The tool changer 34 is small and compact compared to the work changer 33, 
and in addition is much more economical. A reason for this is that in the 
work changer, at least three of the five axes of motion are 
servo-controlled with a resolver or some other form of closed-loop or 
precise position and velocity control system. This means that the 
workpiece gripper 45 and 46 may be repeatably positioned at any position 
along the length of travel of these paths. In contradistinction, all of 
the tool changer 34 motions shown in FIGS. 2, 3, and 4 are 
sequence-controlled fixed length of travel. By this is meant that the 
hydraulic piston merely travels from one end of its stroke to the other, 
and is not precisely positioned along some intermediate portion of the 
stroke. The only exception to this fixed travel length control on the tool 
changer is the motion in the first path. This is the motion of the carrier 
38 along the beam 39, and this motion is shared in common with the motion 
of the work changer 33. Thus, this is an ecomony of control motions, with 
this motion along the first path controlled by the numerical control 35. 
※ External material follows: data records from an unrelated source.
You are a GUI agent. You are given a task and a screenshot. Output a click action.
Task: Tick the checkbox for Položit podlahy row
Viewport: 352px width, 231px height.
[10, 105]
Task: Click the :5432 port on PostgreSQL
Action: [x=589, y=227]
The tool changer 34, on the other hand, is controlled by the numerical 
control 50, which controls the operation of the machine tool 11. This 
numerical control has some excess control channels, such as ON/OFF 
controls for the coolant and ON/OFF controls for solenoids, etc. These 
ON/OFF controls are simple sequence controls, and are sufficient for 
controlling movement on the second, third, fourth, and rotational paths of 
the tool changer. These sequence-controlled paths are precise positioning 
in the sense of precise positioning at each of the two ends of movement. 
This precise positioning, for example, is shown in FIG. 3, whereat a stop 
95 will strike an adjustable stop 96 for precise positioning at the end of 
the 90-degree arcuate movement. Also, there may be a limit switch or 
proximity switch 97 to inform the numerical control 50 that the housing 73 
has swung through this 90-degree arc and is properly positioned. 
The closed-loop control as effected by a servo and a resolver feedback, for 
example, is at least five times as expensive as the fixed length travel 
sequence control used on four of the five paths of the tool changer 34. 
This is a great advantage over two separate changers, even if they run on 
a common rail or beam, because if two separate changers are used, there is 
always the possibility that they may crash into each other and also an 
additional closed-loop control system must be used. In this invention, 
there is a single common closed-loop control along the first path 37 which 
serves both the work changer 33 and the tool changer 34. 
The machine tool 11 has been illustrated as a lathe which some may consider 
does not have X, Y, and Z axes, but merely the Z-axis of the rotatable 
spindle and the X axis movement of the slide 15. Nevertheless, the tool 
changer 34, as well as the work changer 33, have movements in space 
defined by X, Y, and Z mutually perpendicular axes. The motion on the 
second path 60 and the third path along the axis 74 are motions in a first 
plane which is normal to the first path 37. This may be defined as an X-Y 
plane normal to the Z axis of the rotatable spindle. Also, the rotational 
axis 74 is in this first plane. 
The present disclosure includes that contained in the appended claims, as 
well as that of the foregoing description. Although this invention has 
been described in its preferred form with a certain degree of 
particularity, it is understood that the present disclosure of the 
preferred form has been made only by way of example and that numerous 
changes in the details of construction and the combination and arrangement 
of parts may be resorted to without departing from the spirit and the 
scope of the invention as hereinafter claimed.